Volunteer activity in North Wales
There was lots of activity at Parc Mawr, Conwy, in February 2020. Volunteers from the Snowdonia Society were involved in making steps, respacing around young oaks, installing bird and bat boxes.
Parc Mawr occupies a steep easterly facing side of the Conwy valley, hence the need for installation and maintenance of quite a few steps! It is an ancient woodland, historically, the wood was probably managed as high forest, with a mixture of oak, ash and elm with a hazel understorey.
The woodland, however, has been much modified over the years. A busy lead mine was established in and around the northern tip of the property, finally closing in 1956. The bat communities on site benefit from the well maintained grilles over entrances to Trecastell Mine which allow them access but prevent people disturbing them.
The high ground offers fabulous views, Photo: Ed Midmore.
The planting of beech and conifers in the 1960s drastically altered the character of the site and in the 1970s Dutch elm disease devastated the elms that were once common in the wood, though you can still see occasional mature examples onsite. The management plan for the site aims to increase the percentage of oak present. Around ten years ago, parts of the site were cleared of conifer and replanted with native broadleaf species plus allowing natural regeneration. Oak grows very slowly, the volunteers are clearing around young oak trees making space for light to allow them a better chance of growing to maturity.
Oak is an important native species as it often survives to a great age and large size, frequently forming cracks and crevices as the tree ages which wildlife can take advantage of.
More mature trees are great for attaching our sturdy bird boxes. Photo: Ed Midmore.
Remnants of the original woodland have endured, with the survival of many mature canopy trees, providing important habitat for other wildlife e.g. bats and birds. This site has been identified as an excellent area for nest boxes. This is partly due to the relatively small number of trees with natural refugia and partly because the woods are well connected to the rest of the landscape with hedges and other woodlands. This connectivity means that birds and bats can travel to these woods within the safety of natural corridors to forage and use the boxes installed by the volunteers. These boxes were made from sustainable timber sourced from another of our sites in North Wales.
According to the volunteer site warden, one of the bird boxes was nested by a blue tit this summer…Success!
From left: Snowdonia Society leading a safety briefing, a volunteer in action, a well earned break and vista and a room with a view! Photos: Ed Midmore.
----
[EXERCISE BRIEF]: According to the Parc Mawr volunteer account, in what year did the lead mine on the property finally close? The listing that comes next has no connection to the account of volunteer work at Parc Mawr.

[SUPPLIED MATERIAL]:
----
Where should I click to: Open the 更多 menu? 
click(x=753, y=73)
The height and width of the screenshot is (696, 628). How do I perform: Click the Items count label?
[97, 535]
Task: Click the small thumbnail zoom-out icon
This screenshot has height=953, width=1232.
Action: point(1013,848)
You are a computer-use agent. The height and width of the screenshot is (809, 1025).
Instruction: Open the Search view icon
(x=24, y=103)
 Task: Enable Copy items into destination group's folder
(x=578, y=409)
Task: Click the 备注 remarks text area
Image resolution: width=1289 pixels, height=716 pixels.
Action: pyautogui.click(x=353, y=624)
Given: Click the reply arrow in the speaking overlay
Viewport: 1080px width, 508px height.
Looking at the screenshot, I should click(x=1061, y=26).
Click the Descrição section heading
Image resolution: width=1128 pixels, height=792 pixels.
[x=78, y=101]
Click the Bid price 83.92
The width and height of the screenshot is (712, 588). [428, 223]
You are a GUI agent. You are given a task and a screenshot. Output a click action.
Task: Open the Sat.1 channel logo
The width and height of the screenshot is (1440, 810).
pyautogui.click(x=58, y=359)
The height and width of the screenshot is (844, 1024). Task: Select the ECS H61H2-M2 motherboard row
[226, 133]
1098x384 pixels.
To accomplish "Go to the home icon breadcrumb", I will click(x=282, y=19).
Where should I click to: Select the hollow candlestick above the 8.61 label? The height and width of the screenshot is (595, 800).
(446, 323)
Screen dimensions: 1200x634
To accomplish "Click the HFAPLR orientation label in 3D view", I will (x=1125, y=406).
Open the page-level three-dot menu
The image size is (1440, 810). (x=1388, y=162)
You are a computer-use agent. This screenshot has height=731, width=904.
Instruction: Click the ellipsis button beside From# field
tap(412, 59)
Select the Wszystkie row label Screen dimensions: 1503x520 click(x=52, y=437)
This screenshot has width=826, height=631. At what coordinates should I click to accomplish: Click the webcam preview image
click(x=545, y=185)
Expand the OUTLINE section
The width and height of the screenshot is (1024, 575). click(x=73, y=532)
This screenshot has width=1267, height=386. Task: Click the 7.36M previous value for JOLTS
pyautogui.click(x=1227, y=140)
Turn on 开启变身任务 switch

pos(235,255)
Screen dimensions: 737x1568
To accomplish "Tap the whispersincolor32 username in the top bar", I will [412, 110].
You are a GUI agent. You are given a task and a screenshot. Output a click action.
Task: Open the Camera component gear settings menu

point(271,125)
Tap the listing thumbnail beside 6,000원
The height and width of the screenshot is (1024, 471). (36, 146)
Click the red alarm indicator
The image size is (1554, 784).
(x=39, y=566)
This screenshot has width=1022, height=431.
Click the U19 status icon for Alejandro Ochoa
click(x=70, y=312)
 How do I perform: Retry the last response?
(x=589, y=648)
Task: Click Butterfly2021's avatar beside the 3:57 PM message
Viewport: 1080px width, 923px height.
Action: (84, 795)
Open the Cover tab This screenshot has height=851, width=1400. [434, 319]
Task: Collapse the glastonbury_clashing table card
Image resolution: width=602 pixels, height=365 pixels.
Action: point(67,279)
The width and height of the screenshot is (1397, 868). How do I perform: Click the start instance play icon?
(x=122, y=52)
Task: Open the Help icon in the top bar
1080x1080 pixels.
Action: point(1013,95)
----
[WRITTEN REPLY]: 1956